The expected output is each line in the data below that includes the string "comment".

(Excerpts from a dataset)
_ _ _ _

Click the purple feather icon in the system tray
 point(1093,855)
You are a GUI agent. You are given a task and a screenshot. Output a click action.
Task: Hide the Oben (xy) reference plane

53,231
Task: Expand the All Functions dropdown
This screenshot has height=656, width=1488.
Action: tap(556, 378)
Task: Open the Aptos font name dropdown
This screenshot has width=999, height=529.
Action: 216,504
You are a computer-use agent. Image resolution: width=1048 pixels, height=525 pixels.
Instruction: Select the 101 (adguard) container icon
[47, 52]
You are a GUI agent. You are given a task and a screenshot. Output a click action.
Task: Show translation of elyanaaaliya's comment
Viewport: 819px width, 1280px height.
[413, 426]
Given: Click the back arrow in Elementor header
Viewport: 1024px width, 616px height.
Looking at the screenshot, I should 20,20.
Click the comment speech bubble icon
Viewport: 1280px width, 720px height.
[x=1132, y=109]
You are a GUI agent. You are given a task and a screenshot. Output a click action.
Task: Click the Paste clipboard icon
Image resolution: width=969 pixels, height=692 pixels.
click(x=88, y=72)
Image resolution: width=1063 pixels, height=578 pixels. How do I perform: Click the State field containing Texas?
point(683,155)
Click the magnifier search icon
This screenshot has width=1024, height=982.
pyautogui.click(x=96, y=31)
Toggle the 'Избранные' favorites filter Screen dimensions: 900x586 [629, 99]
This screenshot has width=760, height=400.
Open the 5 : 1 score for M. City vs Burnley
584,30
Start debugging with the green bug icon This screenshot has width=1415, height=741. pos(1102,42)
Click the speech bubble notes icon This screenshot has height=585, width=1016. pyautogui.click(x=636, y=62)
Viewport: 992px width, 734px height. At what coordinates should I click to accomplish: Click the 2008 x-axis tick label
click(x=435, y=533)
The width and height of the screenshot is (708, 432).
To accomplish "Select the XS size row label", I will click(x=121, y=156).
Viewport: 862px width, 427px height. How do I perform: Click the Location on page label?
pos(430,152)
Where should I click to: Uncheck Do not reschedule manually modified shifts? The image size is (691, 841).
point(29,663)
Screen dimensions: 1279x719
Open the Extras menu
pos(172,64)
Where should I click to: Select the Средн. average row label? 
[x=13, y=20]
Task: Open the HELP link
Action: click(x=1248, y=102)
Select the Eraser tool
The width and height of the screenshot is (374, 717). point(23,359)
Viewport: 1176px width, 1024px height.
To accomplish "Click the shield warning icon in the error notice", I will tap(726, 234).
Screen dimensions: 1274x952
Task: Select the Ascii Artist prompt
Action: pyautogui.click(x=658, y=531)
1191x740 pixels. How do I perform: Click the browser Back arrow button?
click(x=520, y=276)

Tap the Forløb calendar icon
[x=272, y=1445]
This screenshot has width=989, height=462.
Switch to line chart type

_ _ _ _

### EXERCISE RESPONSE
Task: Show translation of elyanaaaliya's comment
Click the comment speech bubble icon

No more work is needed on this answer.